*INSTRUCTIONS TO FOLLOW*: Leave out the pictures, and copy exactly the lines from the line with "Screen dimensions: 1400x863" through the last line of the data below.

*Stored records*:
.....

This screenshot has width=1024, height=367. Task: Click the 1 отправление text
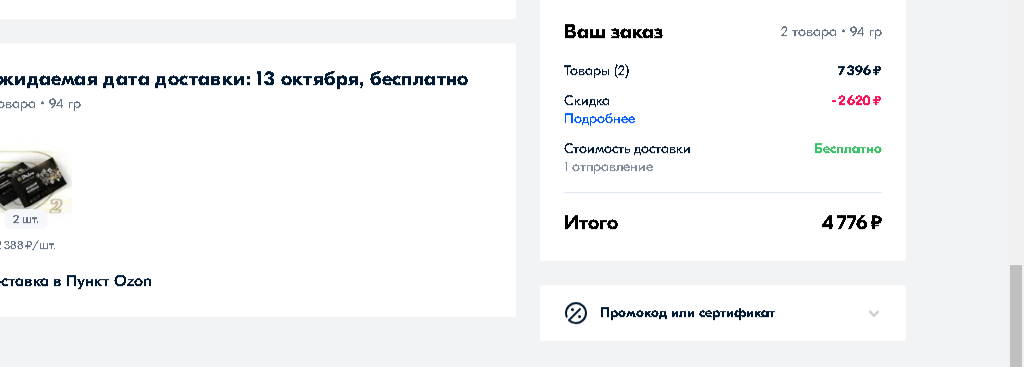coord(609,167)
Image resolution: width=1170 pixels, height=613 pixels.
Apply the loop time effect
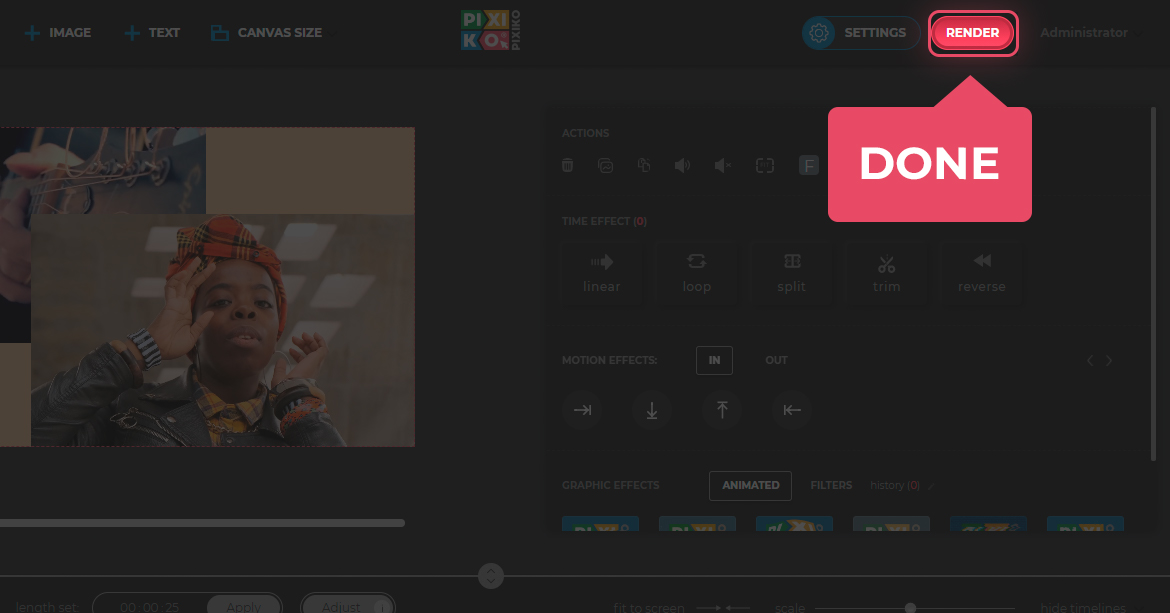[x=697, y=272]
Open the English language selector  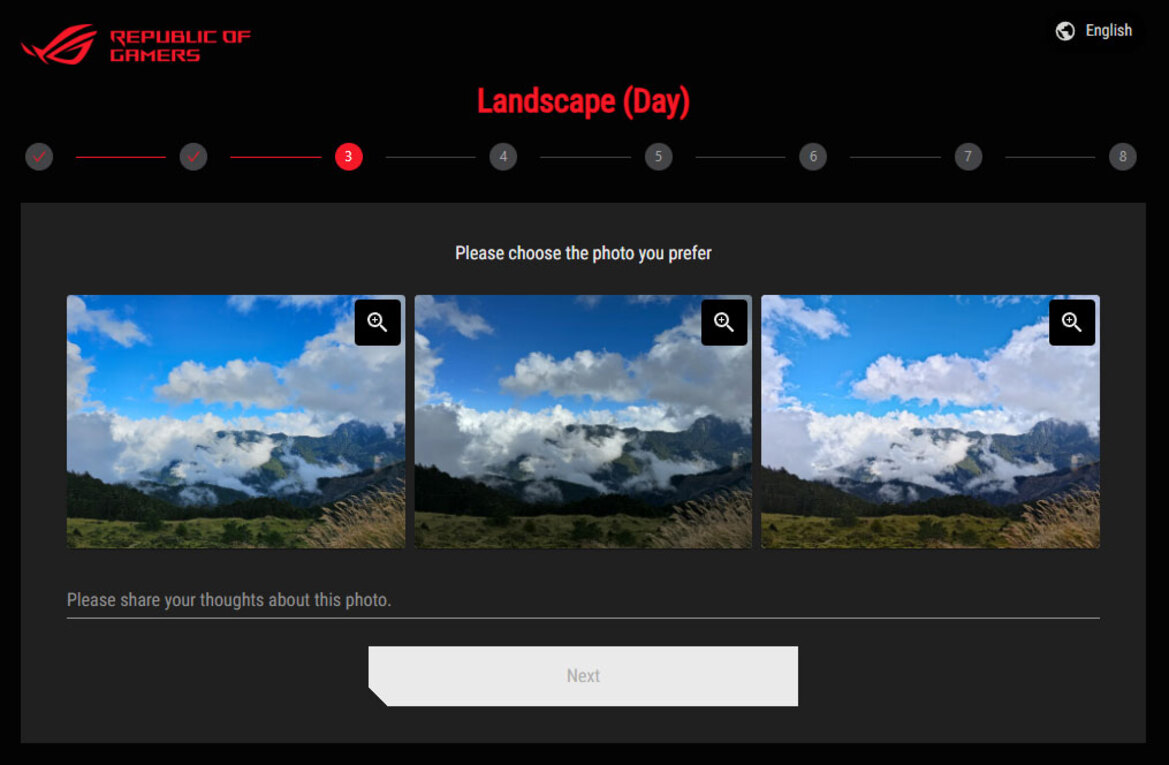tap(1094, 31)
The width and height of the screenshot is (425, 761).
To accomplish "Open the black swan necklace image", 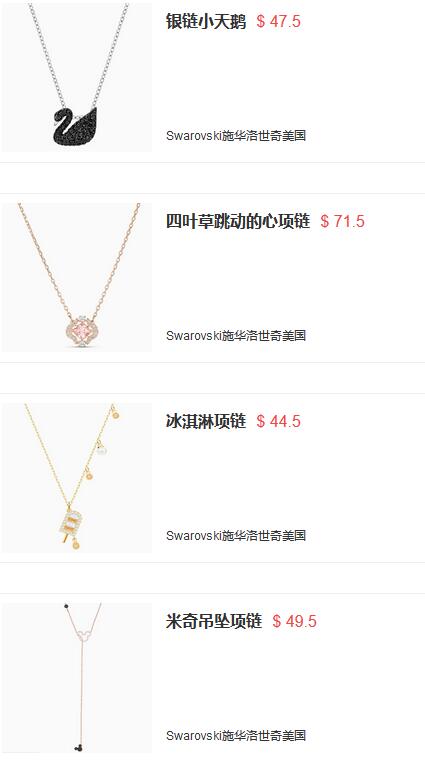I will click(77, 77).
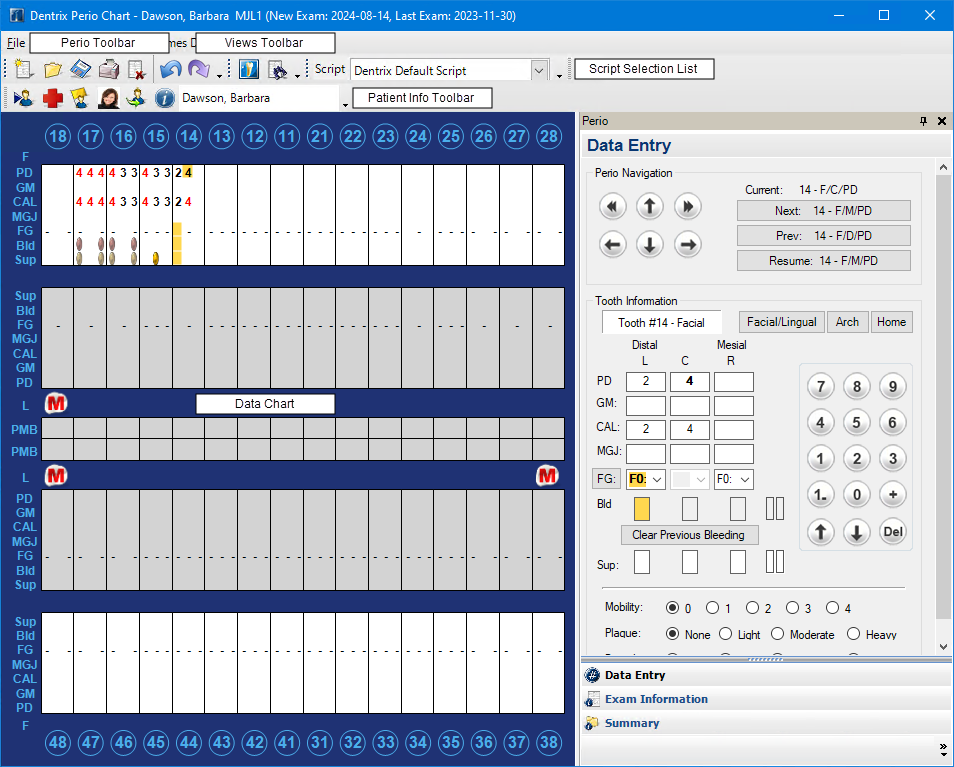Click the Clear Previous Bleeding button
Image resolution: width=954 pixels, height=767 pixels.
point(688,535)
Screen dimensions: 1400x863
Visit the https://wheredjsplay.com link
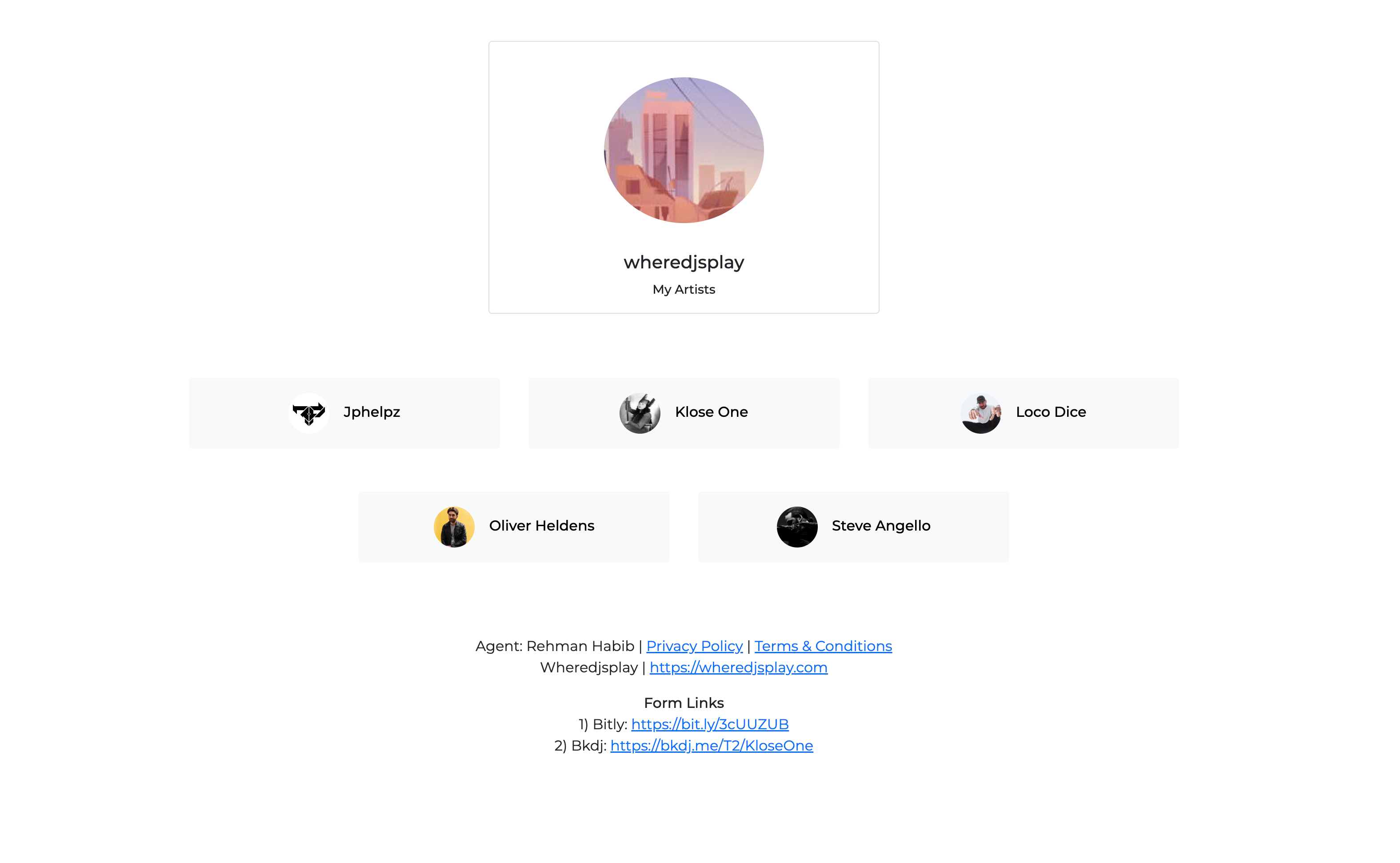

.....

*EXERCISE SOLUTION*:
Screen dimensions: 1400x863
Visit the https://wheredjsplay.com link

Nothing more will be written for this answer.